A new representative survey of a total of 4,500 recently arrived refugees to Germany conducted by the Institute for Employment Research (IAB), the Research Centre of the Federal Office for Migration and Refugees (BAMF-FZ), and the German Socio-Economic Panel (SOEP) at the German Institute for Economic Research (DIW Berlin) has generated an entirely new database for analyzing forced migration and the integration of refugees into German society. The findings we present here are based on the first part of the survey, in which over 2,300 people were interviewed. In addition to the causes of forced migration, the survey captures data on escape routes and educational and vocational biographies. Respondents also answered questions about their values, attitudes, and personality traits, as well as their integration into the German job market and education system. The results show that the threats of war, violence, and persecution were their primary reasons for migration, and that the costs and risks of migration are high.
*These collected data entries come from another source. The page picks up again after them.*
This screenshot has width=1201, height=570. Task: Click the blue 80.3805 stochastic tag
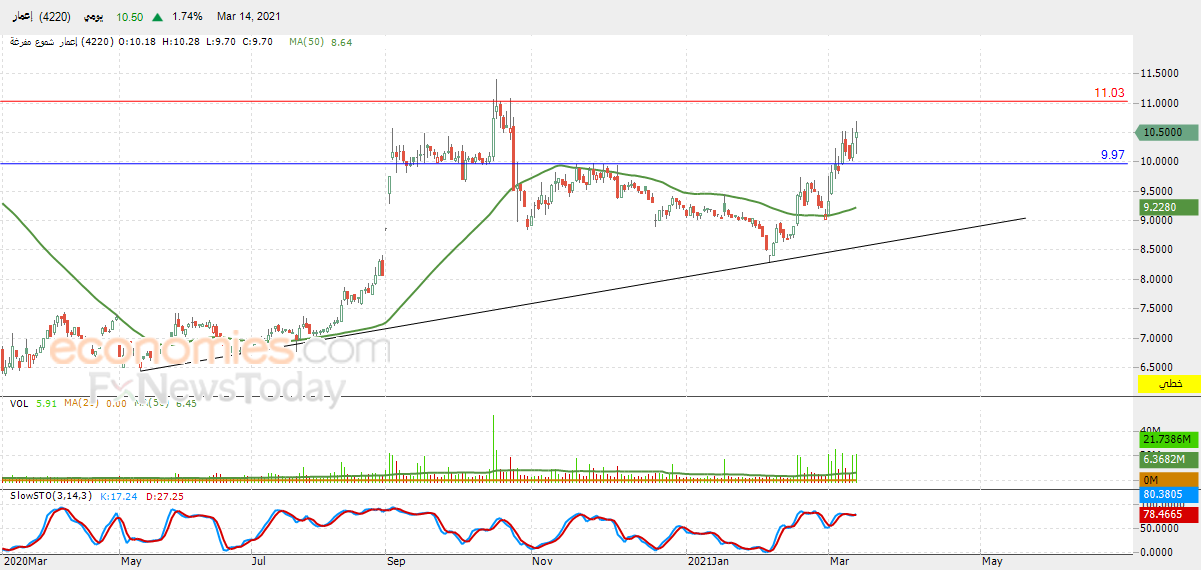[x=1163, y=494]
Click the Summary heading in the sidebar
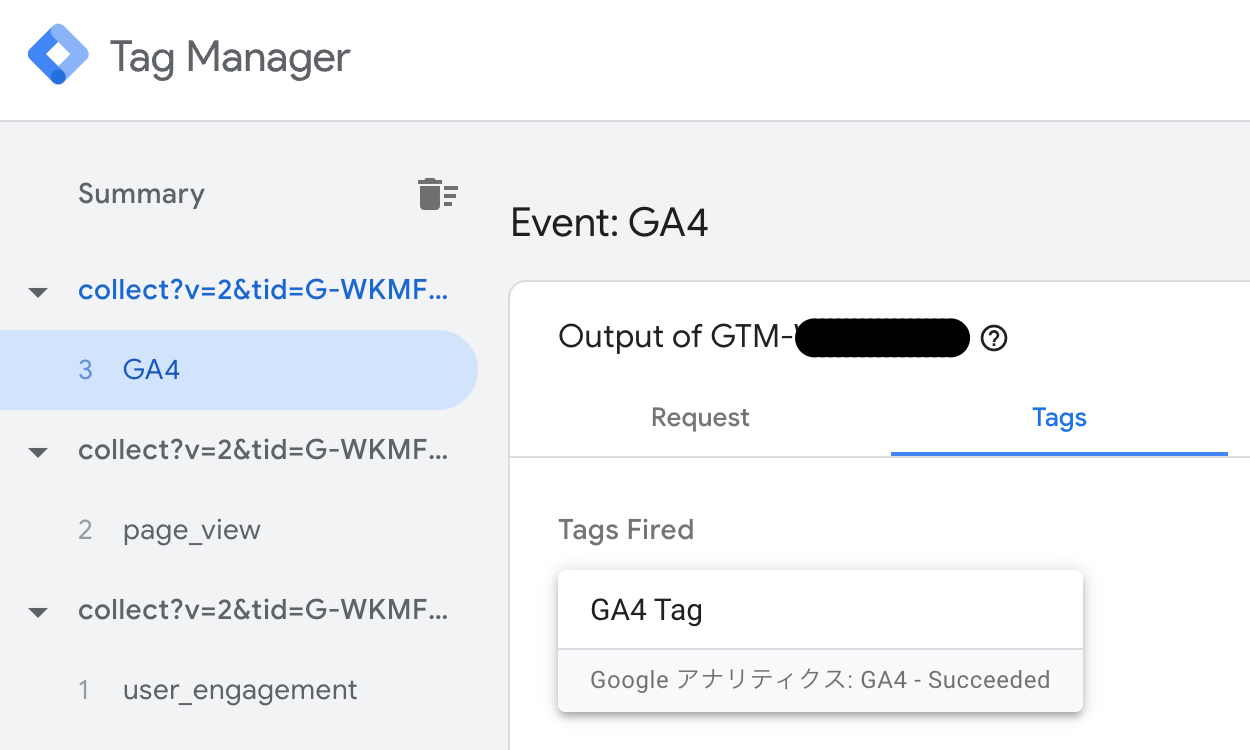 pyautogui.click(x=141, y=193)
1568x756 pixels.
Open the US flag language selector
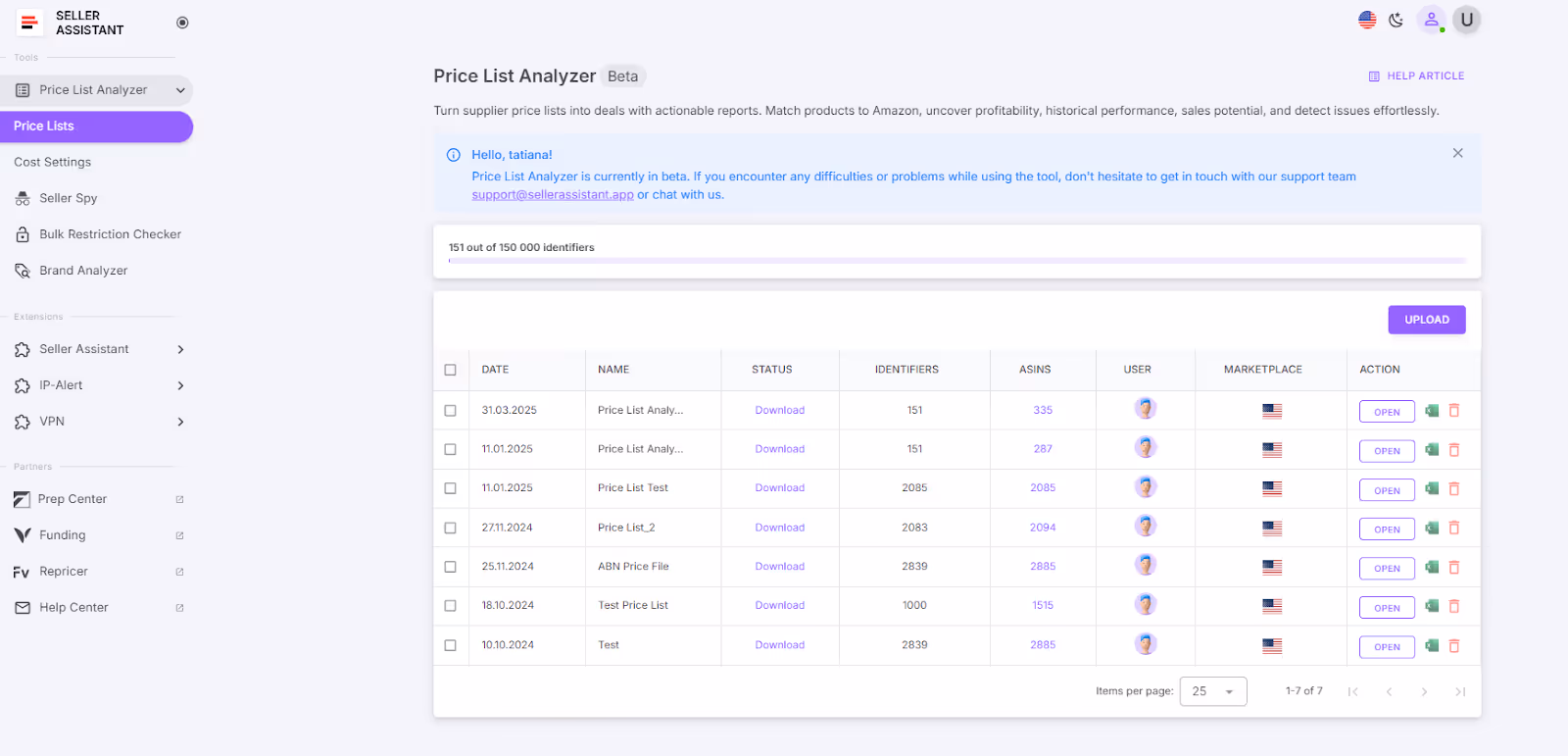(x=1367, y=21)
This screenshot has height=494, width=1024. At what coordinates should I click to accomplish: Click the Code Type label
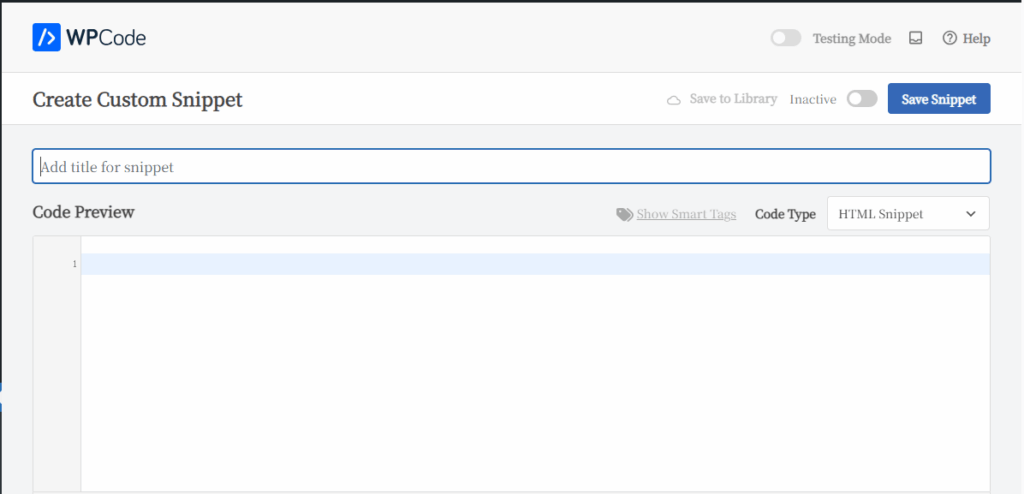click(785, 214)
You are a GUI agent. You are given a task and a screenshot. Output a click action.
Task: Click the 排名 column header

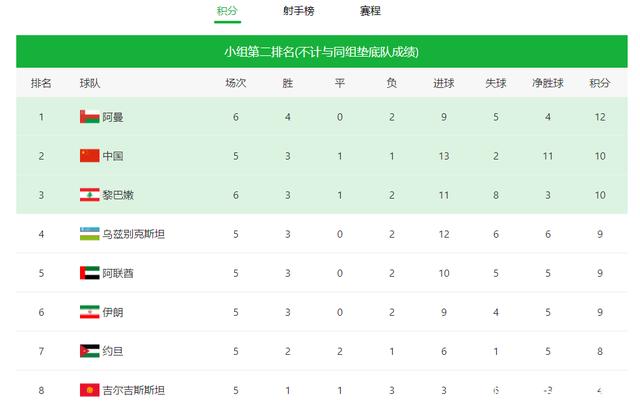[42, 83]
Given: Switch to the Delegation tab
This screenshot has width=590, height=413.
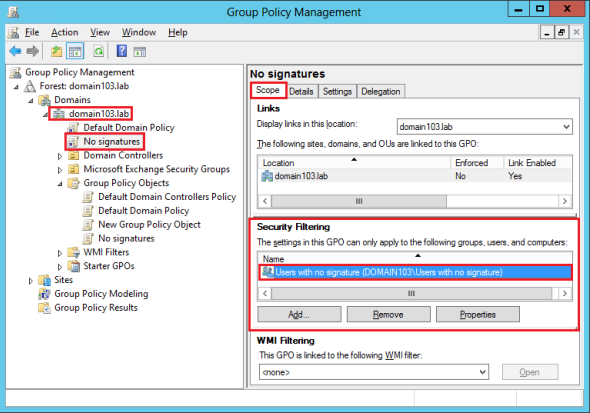Looking at the screenshot, I should click(x=380, y=91).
The refugees show extreme heterogeneity in educational backgrounds. The share of respondents who arrived in Germany with vocational or university degrees is low. However, these refugees have high aspirations when it comes to education. And in terms of values, they have more in common with the German population than with the populations of their respective countries of origin. The integration of refugees into the job market and education system has just begun, but Germany’s integration policy measures are starting to have a perceptible impact.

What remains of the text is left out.